MIT initiative aims to fill 25% of biotech leadership seats with women by 2022

The Boston Biotech Working Group, newly formed by three scientists either currently or formerly associated with Cambridge-based Massachusetts Institute of Technology, is circulating a pledge among local venture capital firms to address the gender imbalance in biotech, Stat reports.

Sangeeta Bhatia, MD, PhD, Susan Hockfield, PhD, and Nancy Hopkins, PhD, analyzed the hundreds of startups founded by MIT academics and found female founders were vastly underrepresented. They concluded that, had female MIT scientists founded startups at the same rates as their male counterparts, approximately 40 to 50 more companies would have been established, the majority of them in biotech.

To rectify this issue of the "40 missing companies," the trio started the working group. Their first initiative is the pledge, which has already been signed by five venture firms, including Polaris Partners and F-Prime Capital, Stat reports, who have promised "to do all in our power to ensure the boards of directors for companies where we hold positions of power are 25 percent female by the end of 2022."

The working group's future initiatives will include a "boot camp" for female biologists who are interested in launching their own companies or joining biotech boards and a proposal that academic leaders allow women on staff to have immersive externship-type experiences at venture firms.

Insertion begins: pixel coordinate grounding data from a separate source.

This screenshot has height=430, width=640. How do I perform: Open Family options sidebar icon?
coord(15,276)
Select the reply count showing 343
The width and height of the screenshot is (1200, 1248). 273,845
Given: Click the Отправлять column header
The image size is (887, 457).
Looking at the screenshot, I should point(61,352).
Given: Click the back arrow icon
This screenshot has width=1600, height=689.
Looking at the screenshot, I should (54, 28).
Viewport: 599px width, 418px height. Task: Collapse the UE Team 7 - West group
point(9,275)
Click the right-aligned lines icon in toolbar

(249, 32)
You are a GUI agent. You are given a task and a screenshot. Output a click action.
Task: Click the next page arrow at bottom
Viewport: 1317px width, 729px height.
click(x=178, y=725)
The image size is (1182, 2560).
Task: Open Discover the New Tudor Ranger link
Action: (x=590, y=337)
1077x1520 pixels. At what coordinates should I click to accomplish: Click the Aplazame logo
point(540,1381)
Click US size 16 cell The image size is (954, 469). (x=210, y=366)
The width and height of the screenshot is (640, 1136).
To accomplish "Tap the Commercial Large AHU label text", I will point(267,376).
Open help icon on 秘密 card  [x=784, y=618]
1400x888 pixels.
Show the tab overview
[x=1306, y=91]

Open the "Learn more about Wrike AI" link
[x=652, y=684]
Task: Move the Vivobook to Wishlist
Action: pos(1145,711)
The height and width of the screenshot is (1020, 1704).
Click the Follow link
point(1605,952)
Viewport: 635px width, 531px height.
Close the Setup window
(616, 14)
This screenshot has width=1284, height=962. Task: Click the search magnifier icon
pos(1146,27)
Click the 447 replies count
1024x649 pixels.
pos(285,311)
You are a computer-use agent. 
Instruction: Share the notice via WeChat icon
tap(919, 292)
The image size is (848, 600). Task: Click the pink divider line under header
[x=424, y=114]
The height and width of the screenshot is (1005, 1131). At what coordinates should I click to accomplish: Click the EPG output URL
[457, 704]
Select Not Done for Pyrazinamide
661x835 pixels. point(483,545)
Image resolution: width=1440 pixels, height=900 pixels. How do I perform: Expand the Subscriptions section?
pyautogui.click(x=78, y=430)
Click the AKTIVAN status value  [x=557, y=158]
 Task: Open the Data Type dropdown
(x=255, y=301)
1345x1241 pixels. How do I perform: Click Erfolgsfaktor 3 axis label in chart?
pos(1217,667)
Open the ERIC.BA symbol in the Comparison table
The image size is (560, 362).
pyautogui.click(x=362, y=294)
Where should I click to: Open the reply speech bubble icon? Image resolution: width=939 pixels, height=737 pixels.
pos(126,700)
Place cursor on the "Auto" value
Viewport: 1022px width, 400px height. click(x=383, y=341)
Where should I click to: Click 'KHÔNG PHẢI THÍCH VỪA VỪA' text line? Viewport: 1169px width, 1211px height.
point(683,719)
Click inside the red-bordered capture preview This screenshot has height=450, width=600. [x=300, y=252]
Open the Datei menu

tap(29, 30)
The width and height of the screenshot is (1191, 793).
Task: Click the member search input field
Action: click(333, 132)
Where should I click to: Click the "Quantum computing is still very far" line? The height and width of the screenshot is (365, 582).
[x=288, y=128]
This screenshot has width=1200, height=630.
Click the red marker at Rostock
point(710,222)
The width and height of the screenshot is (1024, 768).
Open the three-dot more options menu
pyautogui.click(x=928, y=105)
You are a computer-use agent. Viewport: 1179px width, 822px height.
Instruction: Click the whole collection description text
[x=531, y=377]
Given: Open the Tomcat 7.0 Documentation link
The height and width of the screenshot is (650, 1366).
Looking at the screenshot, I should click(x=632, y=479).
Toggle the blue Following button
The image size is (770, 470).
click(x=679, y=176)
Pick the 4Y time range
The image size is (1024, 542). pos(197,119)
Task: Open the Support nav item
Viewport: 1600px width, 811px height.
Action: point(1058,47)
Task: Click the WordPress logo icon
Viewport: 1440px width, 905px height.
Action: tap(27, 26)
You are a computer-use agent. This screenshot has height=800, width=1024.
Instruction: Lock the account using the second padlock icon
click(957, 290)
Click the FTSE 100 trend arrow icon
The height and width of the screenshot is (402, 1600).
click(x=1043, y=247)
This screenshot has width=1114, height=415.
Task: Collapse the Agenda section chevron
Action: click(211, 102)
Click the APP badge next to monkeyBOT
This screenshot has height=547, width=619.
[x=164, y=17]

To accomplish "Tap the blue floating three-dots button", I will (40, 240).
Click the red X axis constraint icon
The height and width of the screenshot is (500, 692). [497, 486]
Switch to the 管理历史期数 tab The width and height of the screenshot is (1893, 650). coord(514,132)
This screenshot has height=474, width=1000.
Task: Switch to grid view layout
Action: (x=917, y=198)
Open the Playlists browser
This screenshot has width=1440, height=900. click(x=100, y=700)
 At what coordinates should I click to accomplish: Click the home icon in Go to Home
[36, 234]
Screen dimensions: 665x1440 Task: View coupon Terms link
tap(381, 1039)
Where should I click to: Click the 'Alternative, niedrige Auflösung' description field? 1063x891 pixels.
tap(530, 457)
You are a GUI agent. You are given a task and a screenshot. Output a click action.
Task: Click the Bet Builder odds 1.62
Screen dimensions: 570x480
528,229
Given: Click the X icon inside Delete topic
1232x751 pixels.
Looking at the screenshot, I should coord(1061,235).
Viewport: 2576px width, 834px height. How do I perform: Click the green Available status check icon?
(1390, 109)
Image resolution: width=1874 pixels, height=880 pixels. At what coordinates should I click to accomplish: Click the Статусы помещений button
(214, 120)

"We hear from women and men that one reason for women not to [found companies] is that they haven't been part of the conversations that introduce them to the routes and the people that would make navigating that path possible," Dr. Hockfield told Stat. "The projects we propose have dual purpose: to introduce the VCs and board and [scientific advisory board] members to women who are ready to engage in entrepreneurship; and to give women the vocabulary and network necessary for their success."